Officers and prosecutors got some hands-on training Thursday to help them combat animal abuse and put the people responsible behind bars.
"Dog-fighting rings are notoriously insular. They are very protective," said Assistant District Attorney Shannon Poindexter. "Outsiders are not going to get the information about where these fights are taking place."
So the secretive nature of the rings is the first hurdle for investigators to clear while trying to get information so they can build their cases. And people who handle these cases say people of all races - rich and poor - take part in animal fighting rings.
"It's across-the-board with economics, et cetera. It's not just one race or culture of people we're seeing that in," said animal fighting investigator Janette Reever.
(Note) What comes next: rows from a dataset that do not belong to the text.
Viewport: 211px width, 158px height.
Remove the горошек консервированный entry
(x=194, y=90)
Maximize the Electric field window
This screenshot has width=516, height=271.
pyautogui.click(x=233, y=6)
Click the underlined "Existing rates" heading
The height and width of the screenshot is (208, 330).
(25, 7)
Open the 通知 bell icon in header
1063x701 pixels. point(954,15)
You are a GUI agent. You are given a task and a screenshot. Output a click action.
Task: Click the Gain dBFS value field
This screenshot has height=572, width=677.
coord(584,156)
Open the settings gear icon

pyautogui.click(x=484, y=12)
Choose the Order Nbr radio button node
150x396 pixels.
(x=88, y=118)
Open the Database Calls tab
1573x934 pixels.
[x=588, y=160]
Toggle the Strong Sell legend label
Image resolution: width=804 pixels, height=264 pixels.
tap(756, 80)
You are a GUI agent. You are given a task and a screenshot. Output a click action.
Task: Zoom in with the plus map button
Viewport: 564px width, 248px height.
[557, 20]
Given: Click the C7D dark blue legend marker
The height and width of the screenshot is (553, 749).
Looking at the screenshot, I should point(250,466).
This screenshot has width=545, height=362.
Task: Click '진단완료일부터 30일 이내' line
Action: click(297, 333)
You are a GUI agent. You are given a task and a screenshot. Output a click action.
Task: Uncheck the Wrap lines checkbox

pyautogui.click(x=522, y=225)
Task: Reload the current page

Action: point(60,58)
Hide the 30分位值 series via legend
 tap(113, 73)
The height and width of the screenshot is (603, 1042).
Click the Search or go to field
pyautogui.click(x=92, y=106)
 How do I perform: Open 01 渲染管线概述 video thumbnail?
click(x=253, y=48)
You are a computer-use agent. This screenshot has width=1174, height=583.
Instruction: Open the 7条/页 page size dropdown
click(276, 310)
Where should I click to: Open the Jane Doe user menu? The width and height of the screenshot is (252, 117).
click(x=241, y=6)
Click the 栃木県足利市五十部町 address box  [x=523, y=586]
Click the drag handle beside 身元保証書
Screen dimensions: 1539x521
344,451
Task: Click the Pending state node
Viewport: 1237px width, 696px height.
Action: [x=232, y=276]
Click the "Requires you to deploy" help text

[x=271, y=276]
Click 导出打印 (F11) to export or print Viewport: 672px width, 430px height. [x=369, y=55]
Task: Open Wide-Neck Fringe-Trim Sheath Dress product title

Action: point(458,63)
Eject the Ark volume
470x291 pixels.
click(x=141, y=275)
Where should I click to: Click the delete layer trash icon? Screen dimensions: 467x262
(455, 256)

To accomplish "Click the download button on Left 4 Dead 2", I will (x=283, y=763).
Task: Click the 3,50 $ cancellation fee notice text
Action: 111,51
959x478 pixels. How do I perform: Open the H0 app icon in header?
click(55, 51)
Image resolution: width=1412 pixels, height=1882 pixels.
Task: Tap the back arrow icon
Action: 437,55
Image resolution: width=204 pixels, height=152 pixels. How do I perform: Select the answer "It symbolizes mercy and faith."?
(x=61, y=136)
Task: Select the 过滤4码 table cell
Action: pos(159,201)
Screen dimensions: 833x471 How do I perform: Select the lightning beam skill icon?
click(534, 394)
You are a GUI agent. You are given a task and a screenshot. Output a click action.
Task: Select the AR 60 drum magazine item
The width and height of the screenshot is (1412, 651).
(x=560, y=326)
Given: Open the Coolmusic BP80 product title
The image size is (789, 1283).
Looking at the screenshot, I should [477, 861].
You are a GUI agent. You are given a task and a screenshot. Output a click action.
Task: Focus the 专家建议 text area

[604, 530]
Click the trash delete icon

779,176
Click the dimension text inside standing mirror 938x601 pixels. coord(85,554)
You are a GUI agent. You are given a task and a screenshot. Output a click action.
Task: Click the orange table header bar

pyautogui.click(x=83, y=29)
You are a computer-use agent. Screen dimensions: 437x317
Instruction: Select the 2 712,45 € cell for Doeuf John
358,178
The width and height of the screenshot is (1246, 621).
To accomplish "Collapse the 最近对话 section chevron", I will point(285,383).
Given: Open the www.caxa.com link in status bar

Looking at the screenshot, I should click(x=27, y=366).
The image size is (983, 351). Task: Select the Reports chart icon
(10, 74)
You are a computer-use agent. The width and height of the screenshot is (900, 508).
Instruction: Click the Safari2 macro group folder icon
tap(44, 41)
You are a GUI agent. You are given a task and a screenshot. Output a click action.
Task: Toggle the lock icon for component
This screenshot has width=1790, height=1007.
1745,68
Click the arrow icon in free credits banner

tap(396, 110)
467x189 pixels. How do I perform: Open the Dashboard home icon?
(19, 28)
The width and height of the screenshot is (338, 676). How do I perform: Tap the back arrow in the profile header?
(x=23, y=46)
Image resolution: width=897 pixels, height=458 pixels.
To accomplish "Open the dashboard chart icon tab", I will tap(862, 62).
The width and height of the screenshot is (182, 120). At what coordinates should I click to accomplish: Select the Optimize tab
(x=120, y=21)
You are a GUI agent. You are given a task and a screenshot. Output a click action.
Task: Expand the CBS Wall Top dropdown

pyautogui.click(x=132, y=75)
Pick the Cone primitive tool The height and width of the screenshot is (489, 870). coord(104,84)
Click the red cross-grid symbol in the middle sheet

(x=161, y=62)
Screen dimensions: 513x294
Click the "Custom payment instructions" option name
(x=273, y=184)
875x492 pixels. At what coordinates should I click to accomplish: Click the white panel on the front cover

In one recent high-profile dog-fighting investigation, Metro police seized dozens of dogs and nearly a quarter-million dollars off Pewitt Road.
Most cases aren't nearly that big, though, and Reever says as dog fighting declines another kind of animal fighting is growing in Middle Tennessee: cock fighting.
Prosecutors say animal fighting rings are often hard to crack, so they're usually only caught in connection with another criminal investigation.
And she says there's a pretty simple reason why she's seeing more of this illegal activity here.
"This is one of the handful of states where the penalties are very weak. Therefore, it's a magnet for people to come to this jurisdiction," Reever said.
Reever and a couple other instructors gave a daylong training session to police officers, prosecutors and humane officers, showing them ways to make their cases easier to prosecute.
Still, she says the best line of defense is a watchful public.